>> START Page extract

Australia is a huge country, and you could travel your whole life and still not see it all. Jazz and I have spent the last two years living in campgrounds and caravan parks. We have seen so many different set ups in our travels.

There are so many things to consider when planning your big road trip. You are going to make compromises everywhere! I have detailed just a few of the most important ones:

1.) Budget – Some people are happy to keep it simple and cheap by sleeping in swags, and others decide to travel in million dollar motorhomes. You can get a cheap secondhand camper trailer like our one for under 2 grand, but you can pay over 50 grand for a top-of-the-range camper trailer.

The good news is that no matter what setup and budget you have, you will enjoy yourself. You will see other setups and be jealous of some, and others will be jealous of you.

>> END Page extract

*Aim 1:* List every amount of money mentioned in the road trip piece.

>> START Extracted records

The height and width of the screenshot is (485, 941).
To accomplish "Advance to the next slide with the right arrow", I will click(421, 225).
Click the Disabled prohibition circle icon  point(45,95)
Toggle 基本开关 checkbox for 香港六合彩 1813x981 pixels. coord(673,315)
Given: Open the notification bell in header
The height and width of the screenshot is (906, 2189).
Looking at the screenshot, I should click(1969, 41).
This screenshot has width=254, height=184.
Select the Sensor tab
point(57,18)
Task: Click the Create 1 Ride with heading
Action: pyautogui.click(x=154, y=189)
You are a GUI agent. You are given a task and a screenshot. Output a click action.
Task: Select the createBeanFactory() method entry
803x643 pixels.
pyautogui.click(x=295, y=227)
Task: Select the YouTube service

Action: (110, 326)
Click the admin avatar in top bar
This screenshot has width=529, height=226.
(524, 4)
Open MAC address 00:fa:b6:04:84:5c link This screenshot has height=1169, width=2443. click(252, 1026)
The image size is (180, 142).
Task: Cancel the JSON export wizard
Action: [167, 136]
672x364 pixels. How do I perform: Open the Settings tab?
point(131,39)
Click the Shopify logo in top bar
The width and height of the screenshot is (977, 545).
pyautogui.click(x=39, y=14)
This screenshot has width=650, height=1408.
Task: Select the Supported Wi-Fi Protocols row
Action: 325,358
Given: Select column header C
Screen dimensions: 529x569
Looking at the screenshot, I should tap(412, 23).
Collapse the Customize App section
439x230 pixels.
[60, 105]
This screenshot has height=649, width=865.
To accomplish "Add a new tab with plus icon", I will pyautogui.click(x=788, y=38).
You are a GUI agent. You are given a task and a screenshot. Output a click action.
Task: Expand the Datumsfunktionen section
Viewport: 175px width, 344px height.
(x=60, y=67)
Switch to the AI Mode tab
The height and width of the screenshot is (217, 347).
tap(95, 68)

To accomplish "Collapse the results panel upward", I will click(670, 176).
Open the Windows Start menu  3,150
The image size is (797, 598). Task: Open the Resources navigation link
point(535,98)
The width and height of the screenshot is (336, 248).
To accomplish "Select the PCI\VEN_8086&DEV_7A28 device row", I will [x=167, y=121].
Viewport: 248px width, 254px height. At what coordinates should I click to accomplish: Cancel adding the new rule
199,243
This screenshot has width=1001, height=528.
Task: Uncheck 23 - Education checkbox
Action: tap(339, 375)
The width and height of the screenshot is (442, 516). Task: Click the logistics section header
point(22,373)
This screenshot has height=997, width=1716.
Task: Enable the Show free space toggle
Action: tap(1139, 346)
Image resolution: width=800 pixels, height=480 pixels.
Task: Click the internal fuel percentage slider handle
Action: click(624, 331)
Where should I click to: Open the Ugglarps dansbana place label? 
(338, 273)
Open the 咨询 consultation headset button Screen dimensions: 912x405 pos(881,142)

>> END Extracted records

*Aim 2:* In the rows, copy out everything from the line containing "Click the Shopify logo in top bar" down to the line containing "Action: 325,358".

*Correct answer 1:*
- million dollar
- under 2 grand
- over 50 grand

*Correct answer 2:*
Click the Shopify logo in top bar
The width and height of the screenshot is (977, 545).
pyautogui.click(x=39, y=14)
This screenshot has width=650, height=1408.
Task: Select the Supported Wi-Fi Protocols row
Action: 325,358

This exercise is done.